Hannawald ist nun mal die Messlatte. Und wenn das nur "ein kurzes Hoch" gewesen sein soll, dann ist es umso schlimmer, wenn die Nachfolger seit Jahren nicht herankommen. Ob er sich unbedingt kritisch dazu äußern muss, ist eine andere Sache.
dissidenten 31.12.2014
3.
Das ist doch jetzt Realsatire, oder? Gerade Hannawald, der wegen mentalen Problemen bis auf wenige Ausnahmen nur Grütze zusammensprang, kritisiert andere Sportler für ihre schwache Psyche?
walter_e._kurtz 31.12.2014
4. ja, und?
Zitat von Trainspotter..hatte ein kurzes Hoch und hat dabei das Riesenglück gehabt alle 4 Springen der Vierschanzentournee zu gewinnen. Dass er davor jahrelang oft genug den 2. Durchgang verpasst hat, lässt sich da mal schnell vergessen. Oder dass er früh zurückgetreten ist, weil er mental nicht mehr so stark war. Und dann andere dafür kritisieren, dass sie ein Kopfproblem haben...

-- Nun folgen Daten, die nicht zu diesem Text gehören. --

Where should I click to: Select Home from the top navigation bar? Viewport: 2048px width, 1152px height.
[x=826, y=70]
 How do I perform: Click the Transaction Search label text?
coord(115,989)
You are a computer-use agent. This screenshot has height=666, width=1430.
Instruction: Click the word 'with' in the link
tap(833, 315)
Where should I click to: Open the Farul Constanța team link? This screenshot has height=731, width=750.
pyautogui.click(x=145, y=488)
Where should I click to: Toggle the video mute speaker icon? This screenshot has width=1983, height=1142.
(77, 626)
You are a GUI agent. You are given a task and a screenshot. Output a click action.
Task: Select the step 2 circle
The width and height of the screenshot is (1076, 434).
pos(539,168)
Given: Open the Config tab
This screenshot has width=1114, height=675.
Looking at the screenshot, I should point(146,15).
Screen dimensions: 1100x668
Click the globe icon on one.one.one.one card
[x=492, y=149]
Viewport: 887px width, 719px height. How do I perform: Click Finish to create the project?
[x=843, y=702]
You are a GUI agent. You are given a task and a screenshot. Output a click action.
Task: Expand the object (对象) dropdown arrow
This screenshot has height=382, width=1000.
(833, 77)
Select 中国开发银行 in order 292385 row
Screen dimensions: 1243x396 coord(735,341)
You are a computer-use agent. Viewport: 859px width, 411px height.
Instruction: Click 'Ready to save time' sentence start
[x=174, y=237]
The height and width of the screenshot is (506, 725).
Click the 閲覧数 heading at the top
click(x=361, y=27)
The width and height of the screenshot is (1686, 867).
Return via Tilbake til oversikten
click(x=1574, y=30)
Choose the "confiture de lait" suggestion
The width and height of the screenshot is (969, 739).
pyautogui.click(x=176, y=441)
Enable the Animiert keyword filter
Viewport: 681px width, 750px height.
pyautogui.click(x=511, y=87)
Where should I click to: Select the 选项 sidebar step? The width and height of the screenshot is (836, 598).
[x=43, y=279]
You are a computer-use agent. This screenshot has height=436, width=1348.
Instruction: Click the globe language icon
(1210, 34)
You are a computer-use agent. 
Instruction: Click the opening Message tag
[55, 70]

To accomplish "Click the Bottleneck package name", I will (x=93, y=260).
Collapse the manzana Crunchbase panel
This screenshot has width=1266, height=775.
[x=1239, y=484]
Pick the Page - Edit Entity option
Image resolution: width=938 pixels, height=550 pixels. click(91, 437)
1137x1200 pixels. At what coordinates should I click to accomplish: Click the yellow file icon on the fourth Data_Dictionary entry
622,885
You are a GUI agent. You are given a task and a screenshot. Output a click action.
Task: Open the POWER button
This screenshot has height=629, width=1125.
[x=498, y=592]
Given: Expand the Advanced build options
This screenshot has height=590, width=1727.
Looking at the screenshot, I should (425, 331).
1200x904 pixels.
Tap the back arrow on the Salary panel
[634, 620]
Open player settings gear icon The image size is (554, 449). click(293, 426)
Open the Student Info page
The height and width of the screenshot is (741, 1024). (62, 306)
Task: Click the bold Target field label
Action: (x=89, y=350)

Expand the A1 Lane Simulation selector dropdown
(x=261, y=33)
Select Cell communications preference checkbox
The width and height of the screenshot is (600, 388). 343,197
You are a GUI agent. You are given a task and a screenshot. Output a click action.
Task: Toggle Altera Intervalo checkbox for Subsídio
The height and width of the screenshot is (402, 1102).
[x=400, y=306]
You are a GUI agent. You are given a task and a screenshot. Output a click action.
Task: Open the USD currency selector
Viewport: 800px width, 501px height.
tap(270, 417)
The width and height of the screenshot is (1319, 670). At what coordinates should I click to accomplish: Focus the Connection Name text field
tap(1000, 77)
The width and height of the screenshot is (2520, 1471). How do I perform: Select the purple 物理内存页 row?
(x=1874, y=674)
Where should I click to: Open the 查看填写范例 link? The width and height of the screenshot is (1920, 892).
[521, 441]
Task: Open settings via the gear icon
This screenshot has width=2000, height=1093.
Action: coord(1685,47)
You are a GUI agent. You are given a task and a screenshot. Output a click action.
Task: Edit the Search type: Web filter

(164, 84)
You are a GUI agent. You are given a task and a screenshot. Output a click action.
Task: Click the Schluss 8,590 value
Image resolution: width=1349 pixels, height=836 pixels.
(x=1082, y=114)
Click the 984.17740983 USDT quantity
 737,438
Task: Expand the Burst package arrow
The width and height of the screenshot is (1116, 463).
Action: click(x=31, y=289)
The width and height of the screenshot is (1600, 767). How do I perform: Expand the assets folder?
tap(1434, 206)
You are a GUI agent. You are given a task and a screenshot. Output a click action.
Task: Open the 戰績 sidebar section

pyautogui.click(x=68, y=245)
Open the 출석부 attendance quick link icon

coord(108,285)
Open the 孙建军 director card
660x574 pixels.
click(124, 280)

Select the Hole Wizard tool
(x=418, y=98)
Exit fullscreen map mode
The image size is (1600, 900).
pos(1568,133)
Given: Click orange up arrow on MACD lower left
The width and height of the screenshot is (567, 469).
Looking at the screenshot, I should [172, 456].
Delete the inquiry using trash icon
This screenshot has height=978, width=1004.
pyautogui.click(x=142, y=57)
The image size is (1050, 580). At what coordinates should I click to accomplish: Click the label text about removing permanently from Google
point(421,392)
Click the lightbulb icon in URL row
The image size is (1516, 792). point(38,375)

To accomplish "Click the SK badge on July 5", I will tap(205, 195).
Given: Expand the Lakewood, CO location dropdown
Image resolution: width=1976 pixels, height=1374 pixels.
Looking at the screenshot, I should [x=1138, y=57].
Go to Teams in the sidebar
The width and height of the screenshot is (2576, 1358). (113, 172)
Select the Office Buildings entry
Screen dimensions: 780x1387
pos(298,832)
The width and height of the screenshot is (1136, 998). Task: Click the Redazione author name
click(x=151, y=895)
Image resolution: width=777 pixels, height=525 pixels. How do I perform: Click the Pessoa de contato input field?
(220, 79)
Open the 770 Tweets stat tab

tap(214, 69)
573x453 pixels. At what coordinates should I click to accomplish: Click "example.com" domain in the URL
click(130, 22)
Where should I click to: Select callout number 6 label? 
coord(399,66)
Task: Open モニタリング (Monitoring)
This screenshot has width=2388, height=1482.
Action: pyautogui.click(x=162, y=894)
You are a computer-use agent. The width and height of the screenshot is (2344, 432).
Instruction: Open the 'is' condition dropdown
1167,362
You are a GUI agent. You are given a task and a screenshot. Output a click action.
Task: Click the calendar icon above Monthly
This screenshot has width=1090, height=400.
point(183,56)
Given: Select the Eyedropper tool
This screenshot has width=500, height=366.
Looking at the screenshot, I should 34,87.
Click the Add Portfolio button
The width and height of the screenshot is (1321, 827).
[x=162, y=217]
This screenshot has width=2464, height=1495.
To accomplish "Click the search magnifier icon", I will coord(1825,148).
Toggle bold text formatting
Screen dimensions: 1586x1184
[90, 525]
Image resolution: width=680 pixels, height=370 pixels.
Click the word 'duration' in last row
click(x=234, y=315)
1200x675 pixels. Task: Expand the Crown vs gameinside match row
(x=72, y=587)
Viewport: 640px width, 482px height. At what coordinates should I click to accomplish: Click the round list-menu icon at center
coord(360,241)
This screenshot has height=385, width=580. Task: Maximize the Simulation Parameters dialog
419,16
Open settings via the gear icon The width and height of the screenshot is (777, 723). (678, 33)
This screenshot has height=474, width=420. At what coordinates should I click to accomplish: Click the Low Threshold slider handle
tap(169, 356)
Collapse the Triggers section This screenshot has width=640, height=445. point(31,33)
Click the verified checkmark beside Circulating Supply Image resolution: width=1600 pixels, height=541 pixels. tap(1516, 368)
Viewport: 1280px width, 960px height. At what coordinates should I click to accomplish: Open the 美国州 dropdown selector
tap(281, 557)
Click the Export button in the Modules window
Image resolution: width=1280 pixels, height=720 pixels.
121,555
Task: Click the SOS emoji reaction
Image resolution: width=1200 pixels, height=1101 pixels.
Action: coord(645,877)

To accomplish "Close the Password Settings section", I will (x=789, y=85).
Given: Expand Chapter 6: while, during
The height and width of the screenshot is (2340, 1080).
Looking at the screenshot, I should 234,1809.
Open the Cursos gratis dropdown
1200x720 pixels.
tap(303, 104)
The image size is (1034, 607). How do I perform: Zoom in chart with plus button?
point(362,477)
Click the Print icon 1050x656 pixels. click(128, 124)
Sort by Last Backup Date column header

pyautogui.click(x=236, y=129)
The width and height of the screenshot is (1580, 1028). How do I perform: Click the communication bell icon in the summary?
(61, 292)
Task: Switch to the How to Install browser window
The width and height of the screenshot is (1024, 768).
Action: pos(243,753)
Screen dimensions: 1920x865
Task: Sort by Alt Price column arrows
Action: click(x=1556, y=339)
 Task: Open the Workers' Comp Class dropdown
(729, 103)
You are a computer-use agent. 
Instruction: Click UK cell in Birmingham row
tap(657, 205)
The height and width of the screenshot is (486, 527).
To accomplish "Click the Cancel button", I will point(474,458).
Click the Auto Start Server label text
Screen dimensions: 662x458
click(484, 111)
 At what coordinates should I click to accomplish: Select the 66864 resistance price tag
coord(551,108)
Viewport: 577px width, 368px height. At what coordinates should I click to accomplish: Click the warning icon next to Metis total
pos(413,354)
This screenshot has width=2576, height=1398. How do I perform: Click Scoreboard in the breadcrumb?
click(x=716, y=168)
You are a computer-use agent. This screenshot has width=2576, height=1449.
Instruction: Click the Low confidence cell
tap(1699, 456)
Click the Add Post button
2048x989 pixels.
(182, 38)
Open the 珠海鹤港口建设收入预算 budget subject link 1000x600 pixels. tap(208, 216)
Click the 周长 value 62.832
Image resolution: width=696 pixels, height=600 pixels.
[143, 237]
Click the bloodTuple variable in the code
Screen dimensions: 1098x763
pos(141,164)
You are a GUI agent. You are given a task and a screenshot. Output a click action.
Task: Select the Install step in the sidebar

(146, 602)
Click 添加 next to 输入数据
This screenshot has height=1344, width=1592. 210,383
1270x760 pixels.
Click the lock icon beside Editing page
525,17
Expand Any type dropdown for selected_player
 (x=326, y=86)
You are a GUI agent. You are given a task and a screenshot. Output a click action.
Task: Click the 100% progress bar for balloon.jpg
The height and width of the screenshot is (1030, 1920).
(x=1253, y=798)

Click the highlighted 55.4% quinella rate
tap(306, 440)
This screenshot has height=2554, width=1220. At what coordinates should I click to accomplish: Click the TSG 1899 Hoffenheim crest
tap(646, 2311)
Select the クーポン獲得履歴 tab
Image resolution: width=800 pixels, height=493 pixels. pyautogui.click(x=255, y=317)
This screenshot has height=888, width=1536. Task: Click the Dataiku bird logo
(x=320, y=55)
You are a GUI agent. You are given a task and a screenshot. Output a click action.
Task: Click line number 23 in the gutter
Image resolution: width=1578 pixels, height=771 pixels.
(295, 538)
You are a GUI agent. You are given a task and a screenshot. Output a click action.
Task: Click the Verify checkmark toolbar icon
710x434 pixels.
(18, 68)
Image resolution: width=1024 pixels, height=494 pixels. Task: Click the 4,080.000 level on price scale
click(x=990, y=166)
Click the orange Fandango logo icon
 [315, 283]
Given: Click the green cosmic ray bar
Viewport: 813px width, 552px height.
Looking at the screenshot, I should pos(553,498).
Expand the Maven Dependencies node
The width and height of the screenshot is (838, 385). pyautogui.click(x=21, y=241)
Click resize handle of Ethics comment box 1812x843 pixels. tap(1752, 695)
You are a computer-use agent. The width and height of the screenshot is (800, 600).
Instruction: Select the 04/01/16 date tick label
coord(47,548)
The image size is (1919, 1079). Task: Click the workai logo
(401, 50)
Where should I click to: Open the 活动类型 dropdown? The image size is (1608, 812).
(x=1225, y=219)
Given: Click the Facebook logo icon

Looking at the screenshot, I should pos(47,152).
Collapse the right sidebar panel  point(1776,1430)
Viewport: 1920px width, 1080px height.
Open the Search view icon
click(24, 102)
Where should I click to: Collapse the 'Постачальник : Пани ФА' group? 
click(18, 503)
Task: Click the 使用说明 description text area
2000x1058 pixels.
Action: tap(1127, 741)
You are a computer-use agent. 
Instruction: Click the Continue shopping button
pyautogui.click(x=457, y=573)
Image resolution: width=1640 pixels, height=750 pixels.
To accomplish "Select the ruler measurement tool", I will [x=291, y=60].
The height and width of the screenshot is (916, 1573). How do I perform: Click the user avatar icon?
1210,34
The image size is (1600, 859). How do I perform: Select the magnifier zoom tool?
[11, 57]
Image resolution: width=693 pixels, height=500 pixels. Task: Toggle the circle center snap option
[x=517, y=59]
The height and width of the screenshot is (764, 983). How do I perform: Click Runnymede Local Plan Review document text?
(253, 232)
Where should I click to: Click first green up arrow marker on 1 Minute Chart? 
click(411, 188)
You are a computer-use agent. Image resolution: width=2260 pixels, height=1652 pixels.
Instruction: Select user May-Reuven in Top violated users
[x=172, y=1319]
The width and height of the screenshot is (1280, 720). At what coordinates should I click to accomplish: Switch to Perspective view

Das belegt doch nur, daß er sich durchaus mit den mentalen Problemen im Spitzensport auskennt. Einen Menschen auf Höchstleistung zu trimmen, ist kein Problem. Innerhalb eines Jahres kann man beinahe jede(n) Otto und Ottilie Normalo physisch so trainieren, daß er außergewöhnliche Leistungen erbringen kann. Die Kunst beim Vollprofi ist aber jene, die erarbeitete Physis exakt zum gg. Zeitpunkt abzurufen, was eine gewisse Konzentration aber auch Lockerheit beinhaltet. Konzentration, weil (hier der Springer) der Absprung auf Sekundenbruchteile genau getimed sein muß. Lockerheit, weil er Sprungkraft einbüßt, sobald er verkrampft. Im Spitzensport wird das Ergebnis zu 90% vom Kopf entschieden - fit wie ein Turnschuh sind die Protagonisten alle. Nicht umsonst haben viele Spitzensportler Mentaltrainer. Die meisten greifen darauf zurück, wenn sie nach anfänglichen Erfolgen merken, daß ihnen der Erwartungsdruck (aussen wie innen) über den Kopf gewachsen ist. Das muß man aber ersteinmal erkennen. Insofern kann H.s Kritik durchaus als konstruktiv bewertet werden. Dafür braucht man ihn nicht gleich persönlich herabwürdigen.
Kalle Bond 31.12.2014
5. Hannawald ...
... ist letztlich auch am Kopfproblem fast zerbrochen. Um so besser, dass er sich wieder gefangen hat. Auf diesem Wege ihm alles Gute im Neuen Jahr. Nur die 4 ST damals konnte man nicht nur mit Glück gewinnen. Er war in überragender Form und hat es gepackt. Dafür meine totale Bewunderung. Dazu kamen noch etliche Medaillen bei Olympia, Skiflug WM usw. Trainspotter - Das haben sie wohl alles vergessen?